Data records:
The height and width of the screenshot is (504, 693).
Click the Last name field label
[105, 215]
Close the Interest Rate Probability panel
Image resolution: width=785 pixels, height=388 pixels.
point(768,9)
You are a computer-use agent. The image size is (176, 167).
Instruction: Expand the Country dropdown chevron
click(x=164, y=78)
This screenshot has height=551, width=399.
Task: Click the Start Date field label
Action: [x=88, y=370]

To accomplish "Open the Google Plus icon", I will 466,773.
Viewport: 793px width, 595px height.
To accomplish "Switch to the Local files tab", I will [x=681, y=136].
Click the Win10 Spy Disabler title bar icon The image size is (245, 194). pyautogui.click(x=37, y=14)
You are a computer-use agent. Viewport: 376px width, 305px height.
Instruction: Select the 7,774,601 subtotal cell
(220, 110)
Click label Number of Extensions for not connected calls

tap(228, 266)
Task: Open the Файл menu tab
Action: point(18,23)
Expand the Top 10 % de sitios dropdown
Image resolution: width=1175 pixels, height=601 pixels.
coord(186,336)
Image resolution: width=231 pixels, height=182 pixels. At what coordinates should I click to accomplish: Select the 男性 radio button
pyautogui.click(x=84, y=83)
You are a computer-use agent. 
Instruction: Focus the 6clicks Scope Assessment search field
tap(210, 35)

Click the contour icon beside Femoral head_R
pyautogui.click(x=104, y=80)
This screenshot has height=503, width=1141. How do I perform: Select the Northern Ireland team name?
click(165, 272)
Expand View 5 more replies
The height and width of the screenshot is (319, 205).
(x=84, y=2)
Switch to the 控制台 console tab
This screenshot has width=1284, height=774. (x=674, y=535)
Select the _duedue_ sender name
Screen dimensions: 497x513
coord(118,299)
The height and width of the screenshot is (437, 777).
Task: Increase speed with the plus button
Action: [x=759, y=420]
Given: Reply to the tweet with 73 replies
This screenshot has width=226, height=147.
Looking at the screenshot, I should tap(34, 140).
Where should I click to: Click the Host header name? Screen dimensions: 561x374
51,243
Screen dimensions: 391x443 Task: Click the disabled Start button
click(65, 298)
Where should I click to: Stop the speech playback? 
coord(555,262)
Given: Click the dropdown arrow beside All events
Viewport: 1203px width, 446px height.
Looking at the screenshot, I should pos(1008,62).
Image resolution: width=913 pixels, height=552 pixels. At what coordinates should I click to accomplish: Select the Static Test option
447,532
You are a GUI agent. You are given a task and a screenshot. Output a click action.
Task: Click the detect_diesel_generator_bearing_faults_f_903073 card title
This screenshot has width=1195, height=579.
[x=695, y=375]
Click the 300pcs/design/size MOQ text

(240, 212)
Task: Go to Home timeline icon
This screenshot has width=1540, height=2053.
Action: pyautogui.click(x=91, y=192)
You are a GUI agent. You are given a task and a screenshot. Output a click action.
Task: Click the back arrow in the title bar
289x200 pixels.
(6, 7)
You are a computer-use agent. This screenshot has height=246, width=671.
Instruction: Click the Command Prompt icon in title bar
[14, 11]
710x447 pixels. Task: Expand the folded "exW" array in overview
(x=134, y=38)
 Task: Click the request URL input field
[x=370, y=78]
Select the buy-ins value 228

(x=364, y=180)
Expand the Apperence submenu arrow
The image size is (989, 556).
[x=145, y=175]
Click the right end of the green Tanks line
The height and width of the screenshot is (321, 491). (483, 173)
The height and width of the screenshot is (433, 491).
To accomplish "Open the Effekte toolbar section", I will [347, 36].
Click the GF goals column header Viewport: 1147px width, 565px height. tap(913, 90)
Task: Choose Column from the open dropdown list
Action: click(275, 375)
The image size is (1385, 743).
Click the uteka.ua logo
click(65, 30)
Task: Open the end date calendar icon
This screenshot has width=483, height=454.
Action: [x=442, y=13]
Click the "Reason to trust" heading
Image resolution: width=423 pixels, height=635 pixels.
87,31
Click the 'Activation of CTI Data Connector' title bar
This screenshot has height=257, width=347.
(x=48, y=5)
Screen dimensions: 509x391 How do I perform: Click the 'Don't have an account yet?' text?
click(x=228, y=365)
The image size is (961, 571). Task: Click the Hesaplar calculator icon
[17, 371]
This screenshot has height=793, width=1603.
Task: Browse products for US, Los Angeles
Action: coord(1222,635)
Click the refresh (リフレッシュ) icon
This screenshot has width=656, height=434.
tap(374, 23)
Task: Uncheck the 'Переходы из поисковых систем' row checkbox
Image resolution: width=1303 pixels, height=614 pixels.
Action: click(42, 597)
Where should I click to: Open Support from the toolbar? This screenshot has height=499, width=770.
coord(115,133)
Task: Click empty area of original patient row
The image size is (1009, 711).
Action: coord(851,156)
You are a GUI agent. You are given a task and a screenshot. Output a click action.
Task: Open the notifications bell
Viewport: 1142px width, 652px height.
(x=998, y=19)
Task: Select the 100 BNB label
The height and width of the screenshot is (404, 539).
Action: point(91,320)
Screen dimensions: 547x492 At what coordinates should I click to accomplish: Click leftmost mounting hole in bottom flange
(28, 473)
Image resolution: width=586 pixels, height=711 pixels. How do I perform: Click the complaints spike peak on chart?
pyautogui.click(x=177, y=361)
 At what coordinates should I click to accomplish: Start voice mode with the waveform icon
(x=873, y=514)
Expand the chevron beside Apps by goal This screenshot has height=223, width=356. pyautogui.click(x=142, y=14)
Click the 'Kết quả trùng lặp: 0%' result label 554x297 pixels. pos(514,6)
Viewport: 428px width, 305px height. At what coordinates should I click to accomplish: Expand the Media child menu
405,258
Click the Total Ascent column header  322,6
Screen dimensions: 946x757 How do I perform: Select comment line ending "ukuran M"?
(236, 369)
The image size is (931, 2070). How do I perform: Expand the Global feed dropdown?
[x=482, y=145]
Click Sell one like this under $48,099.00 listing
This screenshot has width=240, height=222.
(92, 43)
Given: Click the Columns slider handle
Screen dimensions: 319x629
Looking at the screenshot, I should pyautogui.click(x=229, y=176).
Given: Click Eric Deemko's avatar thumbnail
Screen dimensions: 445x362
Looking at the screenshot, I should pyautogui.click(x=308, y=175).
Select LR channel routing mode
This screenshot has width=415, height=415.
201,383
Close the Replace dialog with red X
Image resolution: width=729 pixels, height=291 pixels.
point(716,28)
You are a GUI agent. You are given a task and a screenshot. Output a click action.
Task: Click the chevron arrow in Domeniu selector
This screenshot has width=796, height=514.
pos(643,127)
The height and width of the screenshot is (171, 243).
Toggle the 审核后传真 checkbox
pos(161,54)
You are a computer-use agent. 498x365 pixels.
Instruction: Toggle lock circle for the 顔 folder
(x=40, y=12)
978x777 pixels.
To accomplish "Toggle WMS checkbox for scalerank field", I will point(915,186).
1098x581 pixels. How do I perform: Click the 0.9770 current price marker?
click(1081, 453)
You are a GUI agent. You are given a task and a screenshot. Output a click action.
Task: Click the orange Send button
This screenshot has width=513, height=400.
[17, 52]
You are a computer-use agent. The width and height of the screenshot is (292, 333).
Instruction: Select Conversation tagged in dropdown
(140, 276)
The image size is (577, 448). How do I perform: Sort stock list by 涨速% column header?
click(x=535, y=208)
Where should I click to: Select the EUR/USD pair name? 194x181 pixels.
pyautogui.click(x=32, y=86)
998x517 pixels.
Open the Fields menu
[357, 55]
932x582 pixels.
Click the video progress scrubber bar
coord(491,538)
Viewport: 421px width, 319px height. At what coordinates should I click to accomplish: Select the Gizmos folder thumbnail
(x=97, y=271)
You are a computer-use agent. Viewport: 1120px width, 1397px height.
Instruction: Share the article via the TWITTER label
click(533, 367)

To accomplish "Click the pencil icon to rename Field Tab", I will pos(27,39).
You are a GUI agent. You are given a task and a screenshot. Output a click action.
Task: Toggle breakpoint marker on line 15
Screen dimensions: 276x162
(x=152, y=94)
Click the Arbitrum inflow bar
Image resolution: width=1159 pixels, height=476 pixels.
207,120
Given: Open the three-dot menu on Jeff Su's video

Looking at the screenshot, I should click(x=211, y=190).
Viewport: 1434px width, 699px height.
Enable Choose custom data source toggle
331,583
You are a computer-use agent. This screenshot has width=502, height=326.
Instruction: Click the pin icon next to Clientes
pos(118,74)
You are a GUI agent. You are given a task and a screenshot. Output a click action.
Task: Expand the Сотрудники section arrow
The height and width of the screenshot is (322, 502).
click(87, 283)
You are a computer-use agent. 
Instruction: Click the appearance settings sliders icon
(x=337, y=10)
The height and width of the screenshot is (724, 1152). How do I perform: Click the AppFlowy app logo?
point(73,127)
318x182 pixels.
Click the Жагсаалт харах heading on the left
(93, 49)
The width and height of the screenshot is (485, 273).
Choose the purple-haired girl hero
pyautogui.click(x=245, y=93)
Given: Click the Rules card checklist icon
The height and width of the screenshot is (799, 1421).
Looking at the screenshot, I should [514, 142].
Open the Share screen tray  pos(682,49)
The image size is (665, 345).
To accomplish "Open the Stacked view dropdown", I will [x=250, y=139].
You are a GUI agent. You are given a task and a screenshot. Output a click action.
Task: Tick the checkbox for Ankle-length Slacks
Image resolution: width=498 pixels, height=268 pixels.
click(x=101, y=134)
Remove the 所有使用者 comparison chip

▶ **Task description**: What you return must be an exact retyping of the lines above starting at the line with "Screen dimensions: 509x391" and ending at the line with "Task: Click empty", and nothing besides.

▶ **Written answer**:
Screen dimensions: 509x391 How do I perform: Click the 'Don't have an account yet?' text?
click(x=228, y=365)
The image size is (961, 571). Task: Click the Hesaplar calculator icon
[17, 371]
This screenshot has height=793, width=1603.
Task: Browse products for US, Los Angeles
Action: coord(1222,635)
Click the refresh (リフレッシュ) icon
This screenshot has width=656, height=434.
tap(374, 23)
Task: Uncheck the 'Переходы из поисковых систем' row checkbox
Image resolution: width=1303 pixels, height=614 pixels.
Action: click(42, 597)
Where should I click to: Open Support from the toolbar? This screenshot has height=499, width=770.
coord(115,133)
Task: Click empty area of original patient row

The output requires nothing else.